ACTIVITY >>
Give back the exact lines of the material below from the one containing "This screenshot has width=644, height=339." through the one containing "The width and height of the screenshot is (865, 504).", and no pictures.

BEGIN DATA EXTRACT

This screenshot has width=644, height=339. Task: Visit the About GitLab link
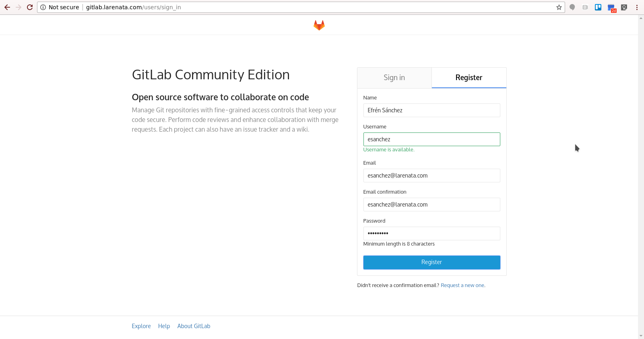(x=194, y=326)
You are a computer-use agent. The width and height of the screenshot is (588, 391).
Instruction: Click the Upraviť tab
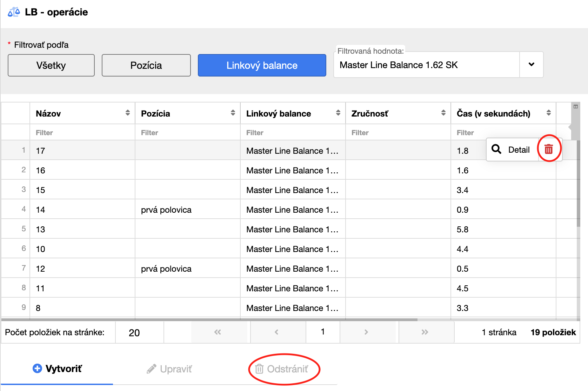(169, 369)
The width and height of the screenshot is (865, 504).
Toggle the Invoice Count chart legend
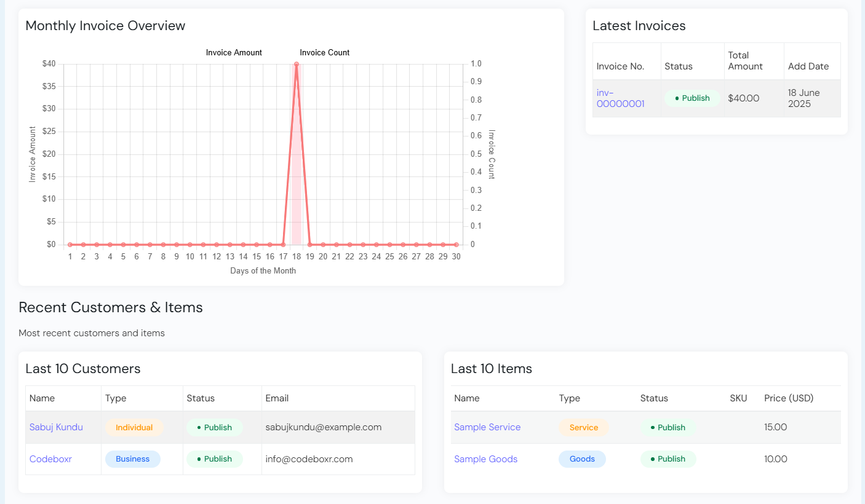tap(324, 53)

END DATA EXTRACT
BEGIN DATA EXTRACT

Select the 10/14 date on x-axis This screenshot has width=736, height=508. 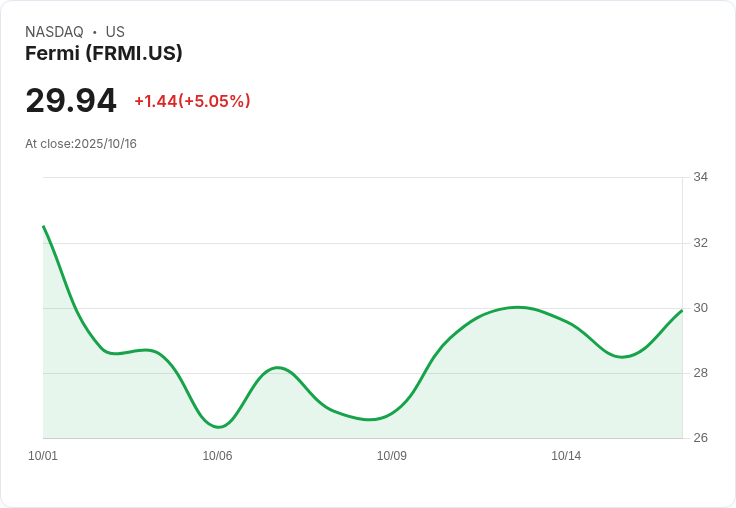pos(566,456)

END DATA EXTRACT
BEGIN DATA EXTRACT

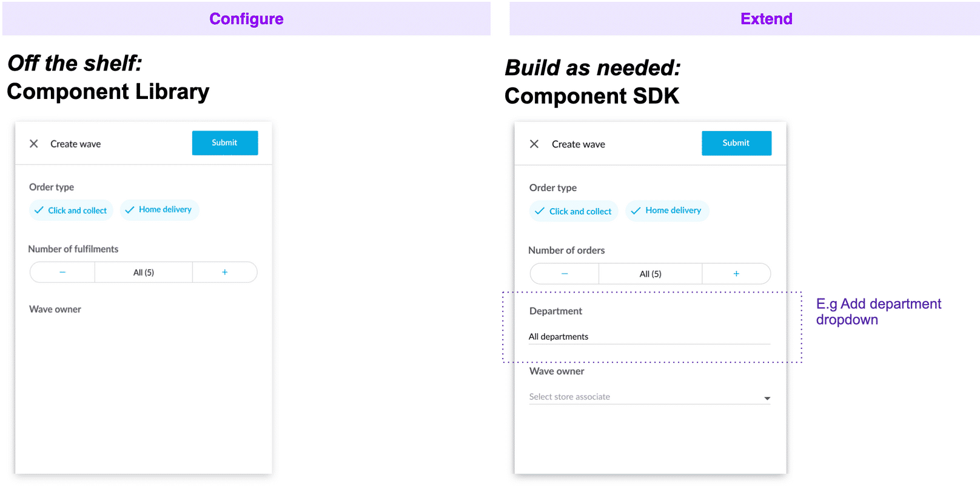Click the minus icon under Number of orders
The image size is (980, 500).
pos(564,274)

END DATA EXTRACT

RESPONSE TO THIS TASK >>
This screenshot has width=644, height=339. Task: Visit the About GitLab link
(x=194, y=326)
You are a computer-use agent. The width and height of the screenshot is (588, 391).
Instruction: Click the Upraviť tab
(169, 369)
The width and height of the screenshot is (865, 504).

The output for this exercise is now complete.